Días después, recordando el diálogo, he preguntado a Teodora:
-¿Qué nombre le pusieron, al final, a tu hermanito?
-Cristóbal Ripa, señor.
He venido un momento al rancho de M. A los M. se les ha muerto una de las mellicitas.
Los M. son una familia prolífera. Pero con mala suerte. Se le van los hijos pequeños. Se los lleva la miseria.
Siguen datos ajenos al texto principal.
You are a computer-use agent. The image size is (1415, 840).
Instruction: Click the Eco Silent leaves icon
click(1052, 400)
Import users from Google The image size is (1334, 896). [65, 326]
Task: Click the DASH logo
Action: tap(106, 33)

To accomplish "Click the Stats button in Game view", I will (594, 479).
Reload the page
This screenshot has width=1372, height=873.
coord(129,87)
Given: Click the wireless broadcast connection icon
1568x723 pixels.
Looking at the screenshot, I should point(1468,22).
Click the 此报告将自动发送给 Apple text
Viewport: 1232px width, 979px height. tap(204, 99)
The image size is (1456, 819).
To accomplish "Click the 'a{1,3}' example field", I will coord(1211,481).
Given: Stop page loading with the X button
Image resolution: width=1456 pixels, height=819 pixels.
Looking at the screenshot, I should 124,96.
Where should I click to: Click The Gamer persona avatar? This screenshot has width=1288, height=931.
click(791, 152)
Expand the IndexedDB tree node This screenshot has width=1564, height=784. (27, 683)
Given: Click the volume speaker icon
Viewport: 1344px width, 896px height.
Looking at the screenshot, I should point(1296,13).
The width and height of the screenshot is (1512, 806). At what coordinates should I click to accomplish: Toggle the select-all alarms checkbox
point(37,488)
Largo tiempo después he venido al rancho de los M.
Sale a recibirme doña T. orgullosa muestra en los brazos un nuevo retoño. Para que lo admire, abre los míseros trapos que cubren su carita.
-Ete’ e Peroncito- me informa.
-¿Y la L?.- pregunto.
La L. fue mi alumna. Pero no va más a la escuela.
-Aí tá dentro – responde-. L. llama-, venga a saludar al maestro.
L. sale del rancho. Sigue siendo una niña. Tímida, una apagada sonrisa en su rostro apagado.
-Aí lo tiene, el señorita – dice doña T. Y agrega entre enojada y despectiva: ¡Preñau!.
Fragmento del libro “Recuerdo de un maestro patagónico”, de Julián Ripa.